Joan Miro was born in Barcelona, Spain, in 1893. Miro began his studies at the Barcelona School of Fine arts, followed by instruction at the Academia Gali. In 1918, Miro had his first exhibition at the Dalmau Galleries in Barcelona. His early style reflected influences of the simple Catalan folk art, the brilliant colors of the Fauvists, and Cubism.
In 1920, having met Picasso, amongst many other artists and intellectuals living in Paris at the time, Miro was exposed to the new Surrealist Movement. Miro decided to move to Paris. This is when Miro's true original style emerged, a method immersed in dreamlike forms, whimsical and child-like images, and geometrical and amorphic shapes. Miro frequently used bright colors superimposed upon neutral and flat backgrounds. His own unique style compelled him to experiment in new media, such as collage, sculpture and later printing. By the 1930's, Miro's work was widely revered and he became world renowned.

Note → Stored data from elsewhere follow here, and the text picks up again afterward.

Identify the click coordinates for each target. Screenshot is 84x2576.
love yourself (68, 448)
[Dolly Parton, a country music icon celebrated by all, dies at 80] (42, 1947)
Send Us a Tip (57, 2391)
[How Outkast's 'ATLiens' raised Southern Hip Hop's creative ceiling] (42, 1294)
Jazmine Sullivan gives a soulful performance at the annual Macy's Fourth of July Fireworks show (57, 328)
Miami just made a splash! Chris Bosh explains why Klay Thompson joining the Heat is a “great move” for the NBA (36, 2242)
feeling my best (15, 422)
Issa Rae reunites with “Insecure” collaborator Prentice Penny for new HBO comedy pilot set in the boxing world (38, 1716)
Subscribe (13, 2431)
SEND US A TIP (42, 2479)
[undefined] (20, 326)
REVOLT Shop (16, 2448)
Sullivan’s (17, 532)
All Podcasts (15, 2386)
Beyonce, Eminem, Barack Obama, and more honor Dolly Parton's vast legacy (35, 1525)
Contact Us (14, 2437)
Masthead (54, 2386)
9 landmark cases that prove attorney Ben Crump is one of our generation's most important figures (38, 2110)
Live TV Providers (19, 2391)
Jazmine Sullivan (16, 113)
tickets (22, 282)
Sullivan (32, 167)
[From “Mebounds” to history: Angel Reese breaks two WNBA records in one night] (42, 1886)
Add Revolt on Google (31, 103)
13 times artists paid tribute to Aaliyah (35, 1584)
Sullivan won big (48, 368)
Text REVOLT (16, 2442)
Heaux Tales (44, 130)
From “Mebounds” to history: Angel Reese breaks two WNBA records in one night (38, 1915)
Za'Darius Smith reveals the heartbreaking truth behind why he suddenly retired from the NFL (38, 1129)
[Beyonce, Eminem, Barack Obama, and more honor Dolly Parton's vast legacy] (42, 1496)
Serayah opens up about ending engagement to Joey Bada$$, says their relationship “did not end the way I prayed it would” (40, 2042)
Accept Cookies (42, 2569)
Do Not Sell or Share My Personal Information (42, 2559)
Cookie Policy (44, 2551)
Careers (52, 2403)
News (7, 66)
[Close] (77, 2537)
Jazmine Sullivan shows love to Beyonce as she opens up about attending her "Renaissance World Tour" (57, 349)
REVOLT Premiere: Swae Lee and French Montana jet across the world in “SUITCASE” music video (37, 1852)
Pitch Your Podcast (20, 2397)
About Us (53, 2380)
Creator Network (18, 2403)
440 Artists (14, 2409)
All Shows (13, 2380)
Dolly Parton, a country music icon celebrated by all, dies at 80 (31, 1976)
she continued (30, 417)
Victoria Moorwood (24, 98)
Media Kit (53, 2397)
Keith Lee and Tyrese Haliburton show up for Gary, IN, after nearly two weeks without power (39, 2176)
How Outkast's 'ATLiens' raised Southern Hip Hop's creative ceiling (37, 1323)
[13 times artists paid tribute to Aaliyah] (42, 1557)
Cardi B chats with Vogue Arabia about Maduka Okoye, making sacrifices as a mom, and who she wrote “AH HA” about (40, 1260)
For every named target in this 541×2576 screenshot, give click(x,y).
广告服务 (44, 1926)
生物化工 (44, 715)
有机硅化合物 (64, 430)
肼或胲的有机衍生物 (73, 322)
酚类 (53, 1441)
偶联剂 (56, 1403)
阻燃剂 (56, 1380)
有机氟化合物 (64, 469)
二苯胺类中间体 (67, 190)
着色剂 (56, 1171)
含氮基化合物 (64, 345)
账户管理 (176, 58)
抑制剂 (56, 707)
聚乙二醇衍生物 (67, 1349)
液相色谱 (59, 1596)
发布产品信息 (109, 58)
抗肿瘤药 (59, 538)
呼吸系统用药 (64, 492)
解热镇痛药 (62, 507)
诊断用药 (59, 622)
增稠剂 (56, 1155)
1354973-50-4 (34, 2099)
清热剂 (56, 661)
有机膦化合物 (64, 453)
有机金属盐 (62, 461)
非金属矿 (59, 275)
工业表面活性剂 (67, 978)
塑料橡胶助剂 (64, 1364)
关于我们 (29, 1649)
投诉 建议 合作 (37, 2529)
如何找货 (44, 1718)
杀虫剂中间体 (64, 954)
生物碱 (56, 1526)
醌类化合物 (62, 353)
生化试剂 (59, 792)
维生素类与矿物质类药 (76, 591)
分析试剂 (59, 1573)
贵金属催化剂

In 1947, Miro came to America, where his work was was exhibited at many one-man shows and at a retrospective at the Museum of Modern Art in New York. In 1956, Miro moved to Palma de Majorca. From the 1960's until his death, in addition to his painting, Miro created many large sculptures and projects, such as two ceramic murals for UNESCO building in Paris.
In 1976, the Joan Miro Foundation Center of Contemporary Study was established in Barcelona and his work is displayed at contemporary museums everywhere.
Miro died in 1983, at the age of 90.